● EXERCISE
Reproduce all of the items below, changing every "computer-use agent" to "desktop agent" and leaving everything else as it is.

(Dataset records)
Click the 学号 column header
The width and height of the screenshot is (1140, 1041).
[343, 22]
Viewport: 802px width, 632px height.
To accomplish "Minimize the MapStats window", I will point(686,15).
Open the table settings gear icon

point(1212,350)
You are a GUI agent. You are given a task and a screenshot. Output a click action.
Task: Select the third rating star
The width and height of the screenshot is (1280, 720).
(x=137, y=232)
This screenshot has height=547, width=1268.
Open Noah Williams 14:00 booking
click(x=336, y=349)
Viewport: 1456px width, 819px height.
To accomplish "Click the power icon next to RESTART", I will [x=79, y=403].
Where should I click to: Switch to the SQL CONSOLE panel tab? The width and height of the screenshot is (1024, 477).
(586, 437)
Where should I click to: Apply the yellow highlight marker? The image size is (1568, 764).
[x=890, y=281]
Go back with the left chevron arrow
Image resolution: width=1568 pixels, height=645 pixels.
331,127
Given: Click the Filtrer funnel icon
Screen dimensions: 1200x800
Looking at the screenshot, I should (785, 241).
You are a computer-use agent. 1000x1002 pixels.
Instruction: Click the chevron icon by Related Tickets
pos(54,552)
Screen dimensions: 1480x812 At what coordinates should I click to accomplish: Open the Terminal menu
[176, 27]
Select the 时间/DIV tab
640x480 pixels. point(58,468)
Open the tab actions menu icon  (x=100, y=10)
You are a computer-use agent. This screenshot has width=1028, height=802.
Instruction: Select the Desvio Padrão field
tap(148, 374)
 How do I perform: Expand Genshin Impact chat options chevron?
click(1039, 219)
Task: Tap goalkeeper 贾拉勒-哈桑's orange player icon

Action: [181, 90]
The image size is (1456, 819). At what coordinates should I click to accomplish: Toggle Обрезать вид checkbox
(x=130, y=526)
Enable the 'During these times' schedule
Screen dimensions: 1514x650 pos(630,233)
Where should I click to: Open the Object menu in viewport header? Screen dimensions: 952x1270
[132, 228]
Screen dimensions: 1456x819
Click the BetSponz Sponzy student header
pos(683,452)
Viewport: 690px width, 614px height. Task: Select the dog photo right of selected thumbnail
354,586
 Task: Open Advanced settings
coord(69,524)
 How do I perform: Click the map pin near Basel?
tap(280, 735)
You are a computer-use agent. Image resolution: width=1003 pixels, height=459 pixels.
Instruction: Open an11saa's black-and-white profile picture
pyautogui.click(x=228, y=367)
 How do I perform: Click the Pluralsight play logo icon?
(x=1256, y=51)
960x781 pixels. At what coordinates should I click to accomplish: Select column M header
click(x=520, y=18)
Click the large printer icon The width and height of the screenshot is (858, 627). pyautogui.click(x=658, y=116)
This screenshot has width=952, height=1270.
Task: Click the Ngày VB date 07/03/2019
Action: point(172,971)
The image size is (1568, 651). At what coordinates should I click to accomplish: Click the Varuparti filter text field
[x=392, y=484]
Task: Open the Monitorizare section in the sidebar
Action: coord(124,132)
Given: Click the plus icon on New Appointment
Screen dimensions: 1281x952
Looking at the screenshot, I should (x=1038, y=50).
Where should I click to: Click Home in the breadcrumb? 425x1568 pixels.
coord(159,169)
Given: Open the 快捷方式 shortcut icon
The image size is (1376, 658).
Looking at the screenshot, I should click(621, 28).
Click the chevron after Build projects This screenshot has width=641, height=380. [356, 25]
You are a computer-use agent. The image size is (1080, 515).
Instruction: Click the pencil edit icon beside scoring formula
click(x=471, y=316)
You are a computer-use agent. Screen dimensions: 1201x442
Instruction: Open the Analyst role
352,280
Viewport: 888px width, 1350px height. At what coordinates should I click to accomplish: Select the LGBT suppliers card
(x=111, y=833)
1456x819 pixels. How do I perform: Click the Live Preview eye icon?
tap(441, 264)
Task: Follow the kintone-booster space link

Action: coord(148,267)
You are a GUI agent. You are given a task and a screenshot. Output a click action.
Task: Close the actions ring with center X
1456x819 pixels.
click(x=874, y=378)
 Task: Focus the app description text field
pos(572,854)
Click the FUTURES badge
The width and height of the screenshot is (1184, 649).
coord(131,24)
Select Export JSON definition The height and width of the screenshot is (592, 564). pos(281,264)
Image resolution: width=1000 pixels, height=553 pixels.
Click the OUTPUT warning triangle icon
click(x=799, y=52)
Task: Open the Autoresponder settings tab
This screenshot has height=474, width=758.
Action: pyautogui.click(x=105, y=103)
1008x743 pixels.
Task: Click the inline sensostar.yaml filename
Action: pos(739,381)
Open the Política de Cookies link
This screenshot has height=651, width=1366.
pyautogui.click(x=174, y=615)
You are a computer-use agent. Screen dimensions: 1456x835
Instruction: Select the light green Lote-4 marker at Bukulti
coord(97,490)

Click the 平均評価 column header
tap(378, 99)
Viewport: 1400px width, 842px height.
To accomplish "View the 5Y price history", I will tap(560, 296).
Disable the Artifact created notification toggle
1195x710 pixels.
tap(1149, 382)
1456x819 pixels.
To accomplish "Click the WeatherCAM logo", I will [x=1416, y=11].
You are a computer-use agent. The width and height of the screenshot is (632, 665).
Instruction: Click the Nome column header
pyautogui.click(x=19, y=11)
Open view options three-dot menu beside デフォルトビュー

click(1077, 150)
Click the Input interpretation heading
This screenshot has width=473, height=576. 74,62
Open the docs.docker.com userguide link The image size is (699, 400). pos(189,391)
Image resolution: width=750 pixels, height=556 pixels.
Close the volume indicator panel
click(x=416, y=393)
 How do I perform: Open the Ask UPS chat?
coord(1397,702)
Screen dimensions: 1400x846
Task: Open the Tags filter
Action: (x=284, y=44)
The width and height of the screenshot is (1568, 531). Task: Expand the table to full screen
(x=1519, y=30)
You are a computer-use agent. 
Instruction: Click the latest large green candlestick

● EXERCISE RESULT
Click the 学号 column header
The width and height of the screenshot is (1140, 1041).
[343, 22]
Viewport: 802px width, 632px height.
To accomplish "Minimize the MapStats window", I will point(686,15).
Open the table settings gear icon

point(1212,350)
You are a GUI agent. You are given a task and a screenshot. Output a click action.
Task: Select the third rating star
The width and height of the screenshot is (1280, 720).
(x=137, y=232)
This screenshot has height=547, width=1268.
Open Noah Williams 14:00 booking
click(x=336, y=349)
Viewport: 1456px width, 819px height.
To accomplish "Click the power icon next to RESTART", I will [x=79, y=403].
Where should I click to: Switch to the SQL CONSOLE panel tab? The width and height of the screenshot is (1024, 477).
(586, 437)
Where should I click to: Apply the yellow highlight marker? The image size is (1568, 764).
[x=890, y=281]
Go back with the left chevron arrow
Image resolution: width=1568 pixels, height=645 pixels.
331,127
Given: Click the Filtrer funnel icon
Screen dimensions: 1200x800
Looking at the screenshot, I should (785, 241).
You are a desktop agent. 1000x1002 pixels.
Instruction: Click the chevron icon by Related Tickets
pos(54,552)
Screen dimensions: 1480x812 At what coordinates should I click to accomplish: Open the Terminal menu
[176, 27]
Select the 时间/DIV tab
640x480 pixels. point(58,468)
Open the tab actions menu icon  (x=100, y=10)
You are a desktop agent. This screenshot has width=1028, height=802.
Instruction: Select the Desvio Padrão field
tap(148, 374)
 How do I perform: Expand Genshin Impact chat options chevron?
click(1039, 219)
Task: Tap goalkeeper 贾拉勒-哈桑's orange player icon

Action: [181, 90]
The image size is (1456, 819). At what coordinates should I click to accomplish: Toggle Обрезать вид checkbox
(x=130, y=526)
Enable the 'During these times' schedule
Screen dimensions: 1514x650 pos(630,233)
Where should I click to: Open the Object menu in viewport header? Screen dimensions: 952x1270
[132, 228]
Screen dimensions: 1456x819
Click the BetSponz Sponzy student header
pos(683,452)
Viewport: 690px width, 614px height. Task: Select the dog photo right of selected thumbnail
354,586
 Task: Open Advanced settings
coord(69,524)
 How do I perform: Click the map pin near Basel?
tap(280, 735)
You are a desktop agent. Image resolution: width=1003 pixels, height=459 pixels.
Instruction: Open an11saa's black-and-white profile picture
pyautogui.click(x=228, y=367)
 How do I perform: Click the Pluralsight play logo icon?
(x=1256, y=51)
960x781 pixels. At what coordinates should I click to accomplish: Select column M header
click(x=520, y=18)
Click the large printer icon The width and height of the screenshot is (858, 627). pyautogui.click(x=658, y=116)
This screenshot has width=952, height=1270.
Task: Click the Ngày VB date 07/03/2019
Action: point(172,971)
The image size is (1568, 651). At what coordinates should I click to accomplish: Click the Varuparti filter text field
[x=392, y=484]
Task: Open the Monitorizare section in the sidebar
Action: coord(124,132)
Given: Click the plus icon on New Appointment
Screen dimensions: 1281x952
Looking at the screenshot, I should (x=1038, y=50).
Where should I click to: Click Home in the breadcrumb? 425x1568 pixels.
coord(159,169)
Given: Open the 快捷方式 shortcut icon
The image size is (1376, 658).
Looking at the screenshot, I should click(621, 28).
Click the chevron after Build projects This screenshot has width=641, height=380. [356, 25]
You are a desktop agent. The image size is (1080, 515).
Instruction: Click the pencil edit icon beside scoring formula
click(x=471, y=316)
You are a desktop agent. Screen dimensions: 1201x442
Instruction: Open the Analyst role
352,280
Viewport: 888px width, 1350px height. At what coordinates should I click to accomplish: Select the LGBT suppliers card
(x=111, y=833)
1456x819 pixels. How do I perform: Click the Live Preview eye icon?
tap(441, 264)
Task: Follow the kintone-booster space link

Action: coord(148,267)
You are a GUI agent. You are given a task and a screenshot. Output a click action.
Task: Close the actions ring with center X
1456x819 pixels.
click(x=874, y=378)
 Task: Focus the app description text field
pos(572,854)
Click the FUTURES badge
The width and height of the screenshot is (1184, 649).
coord(131,24)
Select Export JSON definition The height and width of the screenshot is (592, 564). pos(281,264)
Image resolution: width=1000 pixels, height=553 pixels.
Click the OUTPUT warning triangle icon
click(x=799, y=52)
Task: Open the Autoresponder settings tab
This screenshot has height=474, width=758.
Action: pyautogui.click(x=105, y=103)
1008x743 pixels.
Task: Click the inline sensostar.yaml filename
Action: pos(739,381)
Open the Política de Cookies link
This screenshot has height=651, width=1366.
pyautogui.click(x=174, y=615)
You are a desktop agent. Screen dimensions: 1456x835
Instruction: Select the light green Lote-4 marker at Bukulti
coord(97,490)

Click the 平均評価 column header
tap(378, 99)
Viewport: 1400px width, 842px height.
To accomplish "View the 5Y price history", I will tap(560, 296).
Disable the Artifact created notification toggle
1195x710 pixels.
tap(1149, 382)
1456x819 pixels.
To accomplish "Click the WeatherCAM logo", I will [x=1416, y=11].
You are a desktop agent. The width and height of the screenshot is (632, 665).
Instruction: Click the Nome column header
pyautogui.click(x=19, y=11)
Open view options three-dot menu beside デフォルトビュー

click(1077, 150)
Click the Input interpretation heading
This screenshot has width=473, height=576. 74,62
Open the docs.docker.com userguide link The image size is (699, 400). pos(189,391)
Image resolution: width=750 pixels, height=556 pixels.
Close the volume indicator panel
click(x=416, y=393)
 How do I perform: Open the Ask UPS chat?
coord(1397,702)
Screen dimensions: 1400x846
Task: Open the Tags filter
Action: (x=284, y=44)
The width and height of the screenshot is (1568, 531). Task: Expand the table to full screen
(x=1519, y=30)
You are a desktop agent. 
Instruction: Click the latest large green candlestick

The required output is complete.